Exercise aim:
Only one stretch of the listing below is wanted. Begin at the line that has "使用Puppeteer实现浏览器自动化教程 (421, 1467)", stop after the line that has "湘ICP备2021003364号 (366, 2454)", and repeat every line in between exactly.

Supplied material:
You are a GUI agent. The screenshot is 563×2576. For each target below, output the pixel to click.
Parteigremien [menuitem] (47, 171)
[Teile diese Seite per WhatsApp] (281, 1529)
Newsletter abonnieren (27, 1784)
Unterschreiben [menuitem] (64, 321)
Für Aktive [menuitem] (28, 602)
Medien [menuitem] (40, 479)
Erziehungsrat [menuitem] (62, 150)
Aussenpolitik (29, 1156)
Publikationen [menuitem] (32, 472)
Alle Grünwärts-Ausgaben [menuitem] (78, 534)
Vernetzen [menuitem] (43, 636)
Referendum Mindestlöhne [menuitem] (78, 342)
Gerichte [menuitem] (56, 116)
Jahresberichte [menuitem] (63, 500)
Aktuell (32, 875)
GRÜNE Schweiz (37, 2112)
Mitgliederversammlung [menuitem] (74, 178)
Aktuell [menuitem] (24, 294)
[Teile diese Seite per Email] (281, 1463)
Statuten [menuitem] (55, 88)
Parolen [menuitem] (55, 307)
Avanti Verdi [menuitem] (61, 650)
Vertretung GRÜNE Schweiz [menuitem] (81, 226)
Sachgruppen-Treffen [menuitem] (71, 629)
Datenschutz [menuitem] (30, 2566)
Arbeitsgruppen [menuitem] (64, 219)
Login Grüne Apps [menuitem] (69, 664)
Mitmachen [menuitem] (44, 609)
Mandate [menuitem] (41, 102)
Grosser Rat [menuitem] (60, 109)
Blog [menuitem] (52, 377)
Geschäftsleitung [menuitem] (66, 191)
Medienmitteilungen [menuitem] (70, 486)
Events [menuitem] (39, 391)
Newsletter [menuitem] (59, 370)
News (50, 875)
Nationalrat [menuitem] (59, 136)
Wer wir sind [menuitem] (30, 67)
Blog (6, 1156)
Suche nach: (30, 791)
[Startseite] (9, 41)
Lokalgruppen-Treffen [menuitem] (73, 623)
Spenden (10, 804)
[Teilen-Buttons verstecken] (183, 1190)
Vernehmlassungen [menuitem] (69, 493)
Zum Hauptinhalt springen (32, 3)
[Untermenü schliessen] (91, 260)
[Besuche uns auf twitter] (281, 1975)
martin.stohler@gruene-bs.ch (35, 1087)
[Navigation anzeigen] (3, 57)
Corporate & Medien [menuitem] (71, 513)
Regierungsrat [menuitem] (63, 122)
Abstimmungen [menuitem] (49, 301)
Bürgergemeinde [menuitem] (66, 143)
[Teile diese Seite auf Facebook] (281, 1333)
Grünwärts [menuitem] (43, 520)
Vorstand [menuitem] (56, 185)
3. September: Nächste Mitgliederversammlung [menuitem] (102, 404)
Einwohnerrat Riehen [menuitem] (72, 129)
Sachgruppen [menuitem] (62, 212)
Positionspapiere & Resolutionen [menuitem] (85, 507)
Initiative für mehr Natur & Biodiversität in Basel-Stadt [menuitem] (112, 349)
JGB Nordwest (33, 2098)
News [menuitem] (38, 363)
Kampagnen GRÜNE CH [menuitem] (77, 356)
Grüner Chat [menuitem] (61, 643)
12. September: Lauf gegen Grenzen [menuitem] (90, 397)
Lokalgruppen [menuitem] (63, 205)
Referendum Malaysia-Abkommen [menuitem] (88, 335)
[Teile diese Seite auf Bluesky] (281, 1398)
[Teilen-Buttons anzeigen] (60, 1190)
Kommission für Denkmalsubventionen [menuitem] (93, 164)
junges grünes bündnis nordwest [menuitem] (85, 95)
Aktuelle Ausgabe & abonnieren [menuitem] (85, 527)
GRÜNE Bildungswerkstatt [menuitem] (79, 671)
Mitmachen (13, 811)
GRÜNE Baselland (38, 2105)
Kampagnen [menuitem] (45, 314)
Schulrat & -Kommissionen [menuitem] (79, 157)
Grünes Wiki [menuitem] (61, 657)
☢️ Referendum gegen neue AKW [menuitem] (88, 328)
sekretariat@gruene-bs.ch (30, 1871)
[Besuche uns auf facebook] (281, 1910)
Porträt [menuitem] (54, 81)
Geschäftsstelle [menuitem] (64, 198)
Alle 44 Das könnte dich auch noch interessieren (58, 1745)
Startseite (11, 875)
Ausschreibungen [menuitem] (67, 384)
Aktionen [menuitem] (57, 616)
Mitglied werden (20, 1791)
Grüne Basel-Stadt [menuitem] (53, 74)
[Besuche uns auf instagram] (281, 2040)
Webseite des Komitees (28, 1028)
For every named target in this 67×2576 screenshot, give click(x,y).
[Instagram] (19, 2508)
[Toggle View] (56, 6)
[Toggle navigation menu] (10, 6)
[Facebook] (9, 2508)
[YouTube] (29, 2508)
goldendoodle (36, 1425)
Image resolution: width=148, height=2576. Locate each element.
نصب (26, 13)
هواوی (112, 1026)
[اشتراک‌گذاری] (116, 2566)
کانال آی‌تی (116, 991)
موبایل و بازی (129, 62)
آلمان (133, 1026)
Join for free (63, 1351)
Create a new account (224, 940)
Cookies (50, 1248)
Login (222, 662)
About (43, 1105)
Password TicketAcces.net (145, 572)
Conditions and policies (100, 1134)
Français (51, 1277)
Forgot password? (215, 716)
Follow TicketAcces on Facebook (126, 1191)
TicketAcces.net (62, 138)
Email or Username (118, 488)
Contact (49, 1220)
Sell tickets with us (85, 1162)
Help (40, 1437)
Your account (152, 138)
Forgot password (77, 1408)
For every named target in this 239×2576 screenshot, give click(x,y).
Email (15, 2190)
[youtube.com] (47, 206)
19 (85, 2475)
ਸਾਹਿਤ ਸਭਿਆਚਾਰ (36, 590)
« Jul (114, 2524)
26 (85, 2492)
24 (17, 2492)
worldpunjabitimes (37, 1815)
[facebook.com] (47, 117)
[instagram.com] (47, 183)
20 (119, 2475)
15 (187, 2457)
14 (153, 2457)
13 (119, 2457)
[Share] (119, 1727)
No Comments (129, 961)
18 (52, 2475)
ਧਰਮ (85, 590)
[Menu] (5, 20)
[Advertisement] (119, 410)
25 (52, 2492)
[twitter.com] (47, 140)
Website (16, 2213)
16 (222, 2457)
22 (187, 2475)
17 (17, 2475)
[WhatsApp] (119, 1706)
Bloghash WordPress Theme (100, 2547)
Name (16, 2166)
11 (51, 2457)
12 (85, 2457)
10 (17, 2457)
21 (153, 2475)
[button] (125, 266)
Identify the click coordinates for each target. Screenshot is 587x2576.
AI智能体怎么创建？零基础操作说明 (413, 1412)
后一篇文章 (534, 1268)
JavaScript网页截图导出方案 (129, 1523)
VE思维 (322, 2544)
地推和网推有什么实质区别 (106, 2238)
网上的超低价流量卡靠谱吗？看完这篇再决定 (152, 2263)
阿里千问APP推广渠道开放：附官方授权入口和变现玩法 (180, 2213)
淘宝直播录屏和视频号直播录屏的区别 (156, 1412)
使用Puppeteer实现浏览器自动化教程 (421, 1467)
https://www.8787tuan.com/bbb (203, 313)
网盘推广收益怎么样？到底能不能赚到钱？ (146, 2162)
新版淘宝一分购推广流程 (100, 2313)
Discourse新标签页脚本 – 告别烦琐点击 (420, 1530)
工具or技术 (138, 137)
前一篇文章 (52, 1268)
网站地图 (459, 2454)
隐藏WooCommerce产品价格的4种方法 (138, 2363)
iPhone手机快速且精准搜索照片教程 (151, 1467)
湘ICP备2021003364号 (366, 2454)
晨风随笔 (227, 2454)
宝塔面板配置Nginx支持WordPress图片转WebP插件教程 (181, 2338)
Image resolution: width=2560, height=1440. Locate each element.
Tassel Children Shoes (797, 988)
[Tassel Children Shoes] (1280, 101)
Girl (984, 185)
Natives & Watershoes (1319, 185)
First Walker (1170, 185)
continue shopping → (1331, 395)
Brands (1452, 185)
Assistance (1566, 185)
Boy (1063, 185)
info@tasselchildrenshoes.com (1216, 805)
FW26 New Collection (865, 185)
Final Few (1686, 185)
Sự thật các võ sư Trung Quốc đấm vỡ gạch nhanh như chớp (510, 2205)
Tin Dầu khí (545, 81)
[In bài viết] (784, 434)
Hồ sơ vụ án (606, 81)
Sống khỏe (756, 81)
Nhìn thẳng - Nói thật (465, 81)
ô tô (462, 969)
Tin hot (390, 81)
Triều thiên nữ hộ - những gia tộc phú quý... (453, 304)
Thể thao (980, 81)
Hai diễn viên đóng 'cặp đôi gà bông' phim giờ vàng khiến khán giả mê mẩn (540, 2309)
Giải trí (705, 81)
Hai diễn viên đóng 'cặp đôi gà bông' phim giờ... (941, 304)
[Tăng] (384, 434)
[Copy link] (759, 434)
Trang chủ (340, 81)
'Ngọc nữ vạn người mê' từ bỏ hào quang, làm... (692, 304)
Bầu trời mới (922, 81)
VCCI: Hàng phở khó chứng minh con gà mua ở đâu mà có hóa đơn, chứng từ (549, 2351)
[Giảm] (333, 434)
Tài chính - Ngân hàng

Completed exercise:
使用Puppeteer实现浏览器自动化教程 (421, 1467)
https://www.8787tuan.com/bbb (203, 313)
网盘推广收益怎么样？到底能不能赚到钱？ (146, 2162)
新版淘宝一分购推广流程 (100, 2313)
Discourse新标签页脚本 – 告别烦琐点击 (420, 1530)
工具or技术 (138, 137)
前一篇文章 (52, 1268)
网站地图 (459, 2454)
隐藏WooCommerce产品价格的4种方法 (138, 2363)
iPhone手机快速且精准搜索照片教程 (151, 1467)
湘ICP备2021003364号 (366, 2454)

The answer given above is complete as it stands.